The Economic Survey 2017-18 suggests that India’s formal sector employment, especially the non-farm payroll, is substantially larger than believed.
The survey defined ‘formal employment’ using two separate lenses. First, when employers are providing some kind of social security to their employees. Second, when firms are part of the tax net.
According to the survey, from a social security perspective formal employment amounts to 6 crores. If you add the estimated 1.5 crore of government workers (excluding defense) to this, you get a total of 7.5 crore. This, as per the survey, is 31 percent of the non-agricultural workforce, which is estimated at 24 crore based on the latest round of the NSSO’s Employment-Unemployment Survey.
The survey added that when ‘formality’ was defined in terms of being part of the Goods and Services Tax (GST) net, the formal sector payroll share was found to be 53 percent. In actual numbers, the formal employment from a tax perspective is 11.2 crore. Adding government employment to this yields a total count of 12.7 crore, said the survey.
Notwithstanding the caveats regarding the specific numbers, the broad conclusion is likely to be robust: formal payrolls may be considerably greater than currently believed.Economic Survey 2018
India does not have a proper data set to track job creation effectively. As such, economists tend to use various proxies to estimate job creation. A recent research paper tried to estimate job creation using EPFO (Employee Provident Fund Organisation) data on the number of accounts opened.

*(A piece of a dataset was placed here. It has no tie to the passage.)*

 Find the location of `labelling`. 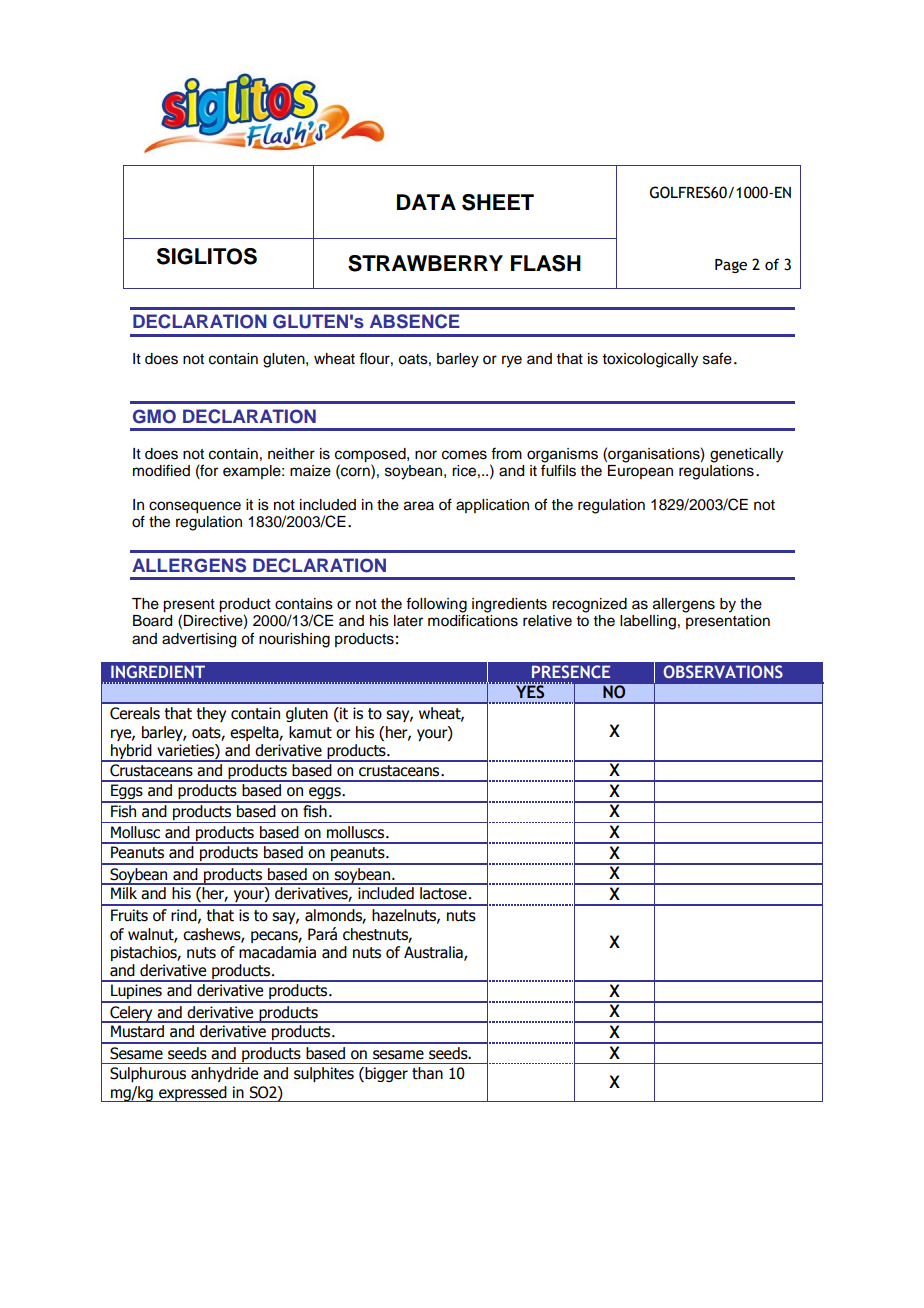

labelling is located at coordinates (648, 622).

That research by Pulak Ghosh, a professor at Indian Indian Institute of Management, Bangalore, and Soumya Kanti Ghosh, chief economic adviser at State Bank of India, forecast that India will add 70 lakh jobs in 2017-18. Other economists, however, disagreed with this analysis. Former Union minister Jairam Ramesh and economist Praveen Chakravarty in an article in The Hindu said that new additions to EPFO members does not automatically mean net new jobs in the economy.
The government’s own Labour Bureau, which conducts a quarterly employment survey across labour-intensive industries, showed that between January and March 2017, job creation stood at 185,000 as against 122,000 in October-December 2016 and 32,000 in July-September 2016.